___ Excerpt to read

This serves particular needs, such as allowing migrating birds to fly continuously for long periods of time, for marine animals to surface to breathe, and perhaps to stay alert to predators in some cases.

This level of unihemispheric sleep was long thought not to occur in humans. You were either asleep or awake, so to speak.

In 2019 a team of researchers further explored the idea that something similar might be happening in people during the first night effect. And they discovered that the two brain hemispheres weren’t always as synchronized as previously though.

As the study leader explained in phys.org:

Since different sleep stages are associated with different degrees of synchronization, I believe that some weak form of uni-hemispheric sleep, i.e., different sleep depth of the two hemispheres, can well occur in humans, not only in whales, dolphins, seals, and migratory birds

Eckehard Schöll

Back to my own experience, and I’m pretty sure that if this is what’s happening when I’m on holiday, it’s not due to migration or a need to breathe while swimming! So it’s back to the theory of my brain looking out for me while I sleep.

______
___ Material provided

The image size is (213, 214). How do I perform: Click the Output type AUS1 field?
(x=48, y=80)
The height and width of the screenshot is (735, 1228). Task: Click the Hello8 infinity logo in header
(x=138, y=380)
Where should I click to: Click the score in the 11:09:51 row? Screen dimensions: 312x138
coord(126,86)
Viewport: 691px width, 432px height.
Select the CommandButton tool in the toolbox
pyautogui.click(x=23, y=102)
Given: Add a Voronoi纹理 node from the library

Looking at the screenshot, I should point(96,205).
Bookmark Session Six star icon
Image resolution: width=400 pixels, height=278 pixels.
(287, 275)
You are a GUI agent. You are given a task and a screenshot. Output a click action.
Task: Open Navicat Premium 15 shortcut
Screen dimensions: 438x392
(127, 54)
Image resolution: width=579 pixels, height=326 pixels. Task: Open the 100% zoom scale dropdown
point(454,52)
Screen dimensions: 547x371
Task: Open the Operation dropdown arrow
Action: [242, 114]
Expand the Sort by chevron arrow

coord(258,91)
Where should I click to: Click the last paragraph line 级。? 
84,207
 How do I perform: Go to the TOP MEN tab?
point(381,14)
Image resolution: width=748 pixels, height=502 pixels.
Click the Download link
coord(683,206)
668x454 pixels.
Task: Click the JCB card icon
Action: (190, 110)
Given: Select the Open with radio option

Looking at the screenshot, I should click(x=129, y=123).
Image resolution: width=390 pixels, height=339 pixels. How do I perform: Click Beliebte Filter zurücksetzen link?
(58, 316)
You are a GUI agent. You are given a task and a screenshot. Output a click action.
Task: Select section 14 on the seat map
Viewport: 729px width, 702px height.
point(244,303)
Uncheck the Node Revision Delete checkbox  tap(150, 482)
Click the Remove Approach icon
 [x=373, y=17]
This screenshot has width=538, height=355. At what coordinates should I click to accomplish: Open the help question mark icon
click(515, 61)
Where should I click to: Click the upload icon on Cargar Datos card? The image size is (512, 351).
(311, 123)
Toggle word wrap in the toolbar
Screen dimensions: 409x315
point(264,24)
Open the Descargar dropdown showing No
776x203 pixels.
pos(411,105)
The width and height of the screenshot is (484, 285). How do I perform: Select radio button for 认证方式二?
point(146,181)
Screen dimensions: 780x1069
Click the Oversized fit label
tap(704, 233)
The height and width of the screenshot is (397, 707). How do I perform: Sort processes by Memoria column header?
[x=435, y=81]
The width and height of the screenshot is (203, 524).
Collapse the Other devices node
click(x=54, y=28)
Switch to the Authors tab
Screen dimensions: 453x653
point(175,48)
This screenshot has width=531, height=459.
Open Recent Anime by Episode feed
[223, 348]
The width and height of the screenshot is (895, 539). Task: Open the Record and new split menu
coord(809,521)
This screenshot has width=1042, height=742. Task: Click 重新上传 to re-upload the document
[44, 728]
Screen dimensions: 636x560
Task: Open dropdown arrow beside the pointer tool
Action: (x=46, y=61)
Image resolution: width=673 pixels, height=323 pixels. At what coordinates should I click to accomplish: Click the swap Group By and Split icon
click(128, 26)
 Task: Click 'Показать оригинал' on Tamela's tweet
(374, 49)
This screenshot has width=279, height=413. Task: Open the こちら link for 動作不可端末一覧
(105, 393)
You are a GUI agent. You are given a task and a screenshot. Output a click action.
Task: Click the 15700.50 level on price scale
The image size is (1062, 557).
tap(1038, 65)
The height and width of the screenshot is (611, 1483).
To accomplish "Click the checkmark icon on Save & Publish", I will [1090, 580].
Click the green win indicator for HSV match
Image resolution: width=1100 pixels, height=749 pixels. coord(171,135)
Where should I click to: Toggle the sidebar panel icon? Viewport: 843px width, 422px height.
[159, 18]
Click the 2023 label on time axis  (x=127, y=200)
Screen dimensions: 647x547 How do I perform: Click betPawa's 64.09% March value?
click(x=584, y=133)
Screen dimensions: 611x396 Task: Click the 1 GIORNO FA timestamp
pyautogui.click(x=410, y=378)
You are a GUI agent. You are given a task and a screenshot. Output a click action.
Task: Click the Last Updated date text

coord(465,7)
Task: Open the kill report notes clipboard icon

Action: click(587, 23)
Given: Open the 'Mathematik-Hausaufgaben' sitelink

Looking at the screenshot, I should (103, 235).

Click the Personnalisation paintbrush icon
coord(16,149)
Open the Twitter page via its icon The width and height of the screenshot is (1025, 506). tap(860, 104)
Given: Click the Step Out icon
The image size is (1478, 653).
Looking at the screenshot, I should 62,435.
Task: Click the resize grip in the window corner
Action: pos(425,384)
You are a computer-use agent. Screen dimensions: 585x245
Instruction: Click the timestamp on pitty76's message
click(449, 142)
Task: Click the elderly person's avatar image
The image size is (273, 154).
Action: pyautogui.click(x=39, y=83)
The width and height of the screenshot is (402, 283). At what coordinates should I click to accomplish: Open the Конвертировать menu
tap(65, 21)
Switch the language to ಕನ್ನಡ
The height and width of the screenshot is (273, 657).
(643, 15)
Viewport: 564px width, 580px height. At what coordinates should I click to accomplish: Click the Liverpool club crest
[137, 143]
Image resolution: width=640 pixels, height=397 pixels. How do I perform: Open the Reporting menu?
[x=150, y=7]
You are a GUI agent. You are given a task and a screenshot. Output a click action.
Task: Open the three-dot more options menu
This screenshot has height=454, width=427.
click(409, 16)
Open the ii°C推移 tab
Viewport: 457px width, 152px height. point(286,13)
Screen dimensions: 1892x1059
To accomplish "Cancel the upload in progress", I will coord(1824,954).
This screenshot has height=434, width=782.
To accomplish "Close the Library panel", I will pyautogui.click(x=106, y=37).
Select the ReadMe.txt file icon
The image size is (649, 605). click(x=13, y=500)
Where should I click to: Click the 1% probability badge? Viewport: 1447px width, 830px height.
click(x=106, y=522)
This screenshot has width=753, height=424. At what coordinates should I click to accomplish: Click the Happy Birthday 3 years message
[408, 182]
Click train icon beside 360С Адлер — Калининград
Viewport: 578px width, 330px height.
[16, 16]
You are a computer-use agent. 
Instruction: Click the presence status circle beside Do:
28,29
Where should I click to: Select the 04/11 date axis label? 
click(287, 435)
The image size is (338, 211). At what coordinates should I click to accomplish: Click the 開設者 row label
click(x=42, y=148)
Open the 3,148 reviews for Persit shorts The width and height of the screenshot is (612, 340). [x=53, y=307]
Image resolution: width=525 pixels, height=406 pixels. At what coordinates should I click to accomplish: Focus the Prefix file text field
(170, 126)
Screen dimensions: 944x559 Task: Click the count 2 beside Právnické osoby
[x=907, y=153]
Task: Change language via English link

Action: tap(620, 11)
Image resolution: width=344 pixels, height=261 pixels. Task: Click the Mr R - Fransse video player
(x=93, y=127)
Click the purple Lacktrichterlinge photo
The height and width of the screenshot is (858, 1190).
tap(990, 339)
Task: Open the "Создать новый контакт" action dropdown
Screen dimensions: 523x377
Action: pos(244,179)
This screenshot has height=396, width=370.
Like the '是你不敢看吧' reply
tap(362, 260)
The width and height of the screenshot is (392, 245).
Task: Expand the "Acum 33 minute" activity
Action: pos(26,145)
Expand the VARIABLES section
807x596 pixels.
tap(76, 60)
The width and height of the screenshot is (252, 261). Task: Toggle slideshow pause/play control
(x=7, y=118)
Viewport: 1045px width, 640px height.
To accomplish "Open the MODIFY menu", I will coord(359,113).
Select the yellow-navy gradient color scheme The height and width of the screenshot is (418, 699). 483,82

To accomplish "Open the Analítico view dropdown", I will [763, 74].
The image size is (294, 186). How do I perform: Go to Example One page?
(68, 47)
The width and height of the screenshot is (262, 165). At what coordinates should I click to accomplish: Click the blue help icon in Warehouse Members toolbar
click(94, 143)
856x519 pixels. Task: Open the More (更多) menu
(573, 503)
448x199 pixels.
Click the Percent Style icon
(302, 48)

______

● Task details
Name every animal group listed in the quoted statement in the excerpt on unihemispheric sleep. Rely only on the excerpt on unihemispheric sleep.

● Result of the task
Whales, dolphins, seals, and migratory birds.